PhD Studentship: Detailed particle modelling for clean carbon applications
Engineering & Environment
Location: Highfield Campus
Closing Date: Monday 18 December 2017
Particle systems are ubiquitous across the environmental (air particles, riverbeds, sand dunes and avalanches, etc.), industrial (combustion unit reactors, and spray coating technologies, etc.) and pharmaceutical (ingredient conveying, blending, drying and capsule loading, etc.) sectors. With significant efforts being made on a global scale to tackle climate challenges there is a drive towards improving efficiency across the various industrial and power sectors, and being more equipped to predict and adapt to natural events. The scale of these processes means computational methods for prediction and optimisation plays a crucial role.

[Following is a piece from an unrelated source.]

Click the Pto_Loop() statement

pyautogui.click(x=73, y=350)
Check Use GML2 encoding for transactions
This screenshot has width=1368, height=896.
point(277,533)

Despite advances being made over recent years to capture more detailed particle physics into existing particle models, they remain far from reliable due to the many assumptions still being made. These assumptions directly impact the prediction of the overall performance of these processes, such as assuming all particles are frictionless, uniform-sized particles and even perfectly spherical.
Understanding and incorporating more detailed physics can support the prediction of key physical phenomena commonly experienced across many industrial and power-generation sectors, such as particle segregation, particle sliding, cluster formation and even particle fragmentation in highly collisional regimes.
This project will be require someone with a strong mathematically and computational fluid dynamics background. Ideally, the applicant would have coding experience, ideally with computational fluid dynamics open source packages such as OpenFOAM.